Kutipan Terpilih —
################
Apakah Usaha Kartini Sia-sia?
Hai, udah lama nih nggak nulis di Jurnal, kali ini, setelah nonton film Kartini (directors cut) di bioskoponline.com. Tiba-tiba mikir, perempuan sekarang, apakah usaha Kartini sudah membuat perempuan mendapatkan hak nya?
Edit: Aku baru berani posting hari ini, 21 April 2022
Langsung cuss kuy
Apakah Usaha Kartini Sia-sia?
Bertahun-tahun setelah Kartini memperjuangkan hak wanita agar sama dengan pria, apakah usahanya itu sudah berhasil? *tulis di komen ya
Sebelum itu, mari kita lihat isu belakangan ini.
Perempuan masih menerima ketimpangan pandangan masyarakat. Yah, di lingkungan patriarki seperti Indonesia sulit untuk meyakinkan masyarakat bahwa laki-laki dan perempuan masih bisa berjalan beriringan. Namun, seorang perempuan masih saja terkekang, tidak diberikan pilihan.
"Ngapain lanjut S2? buang-buang waktu tahu nggak."
"Udah 26 kan tahun ini, kapan nikah? Mau jadi perawan tua?"
"Ngapain sih sekolah tinggi-tinggi, nanti juga jadi ibu rumah tangga."
Tiga kalimat ini membuktikan bahwa perempuan di Indonesia masing dikekang secara mental. Dengan segala obrolan yang selalu dilakukan di masyarakat, perempuan tidak mendapat kebebasannya secara penuh untuk menentukan pilihan.
################
Data Tersimpan —
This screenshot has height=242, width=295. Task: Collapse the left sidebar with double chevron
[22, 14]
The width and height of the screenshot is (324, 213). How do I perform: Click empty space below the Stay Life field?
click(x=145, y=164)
################
Arahan Tugas —
A - Di situs apa penulis tulisan tentang usaha Kartini menonton film Kartini?
B - Ulangi tanpa perubahan bagian tulisan tentang usaha Kartini mulai dari "Bertahun-tahun setelah Kartini" sampai dengan "tidak diberikan pilihan.", termasuk kata-kata penutup itu.

Jawaban Tersedia —
A - Di bioskoponline.com.

B -
Bertahun-tahun setelah Kartini memperjuangkan hak wanita agar sama dengan pria, apakah usahanya itu sudah berhasil? *tulis di komen ya
Sebelum itu, mari kita lihat isu belakangan ini.
Perempuan masih menerima ketimpangan pandangan masyarakat. Yah, di lingkungan patriarki seperti Indonesia sulit untuk meyakinkan masyarakat bahwa laki-laki dan perempuan masih bisa berjalan beriringan. Namun, seorang perempuan masih saja terkekang, tidak diberikan pilihan.